Bristol-Myers Squibb and Otsuka Pharmaceutical are collaborative partners in the commercialisation of Sprycel in the US, Japan and major European countries. Sprycel was discovered and developed by Bristol-Myers Squibb.
The approval was based on results from the DASISION (Dasatinib versus Imatinib Study in Treatment-Naïve CP-CML Patients) open-label, randomised, Phase 3 international trial of Sprycel 100 mg taken once daily vs. imatinib 400 mg taken once daily, in the treatment of newly diagnosed chronic phase Ph+ CML.
The study enrolled 519 patients; 259 patients were randomised to receive Sprycel and 260 patients were randomised to receive imatinib.
Bristol-Myers Squibb said that Sprycel demonstrated superior efficacy with higher and faster molecular and confirmed cytogenetic response rates compared to imatinib by 12 months in newly diagnosed CP-CML patients.
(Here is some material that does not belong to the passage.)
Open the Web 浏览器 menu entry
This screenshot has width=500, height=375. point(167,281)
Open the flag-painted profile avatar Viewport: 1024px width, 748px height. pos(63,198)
Around 77% [95% CI: 71.2 – 81.8] of SPRYCEL patients vs. 66% [95% CI: 60.1 – 71.9] of imatinib patients achieved the primary endpoint of confirmed CCyR (two consecutive assessments of CCyR at least 28 days apart) by 12 months (p=0.007).
Bristol-Myers Squibb R&D executive vice president, chief scientific officer and president Elliott Sigal said that the FDA approval of Sprycel as a first-line treatment for chronic phase CML builds on their commitment to advancing care in hematologic malignancies.
"Patients now have an option that has both improved response over imatinib, the current standard of care, and offers a once-daily dosing convenience with no fasting requirements," Sigal said.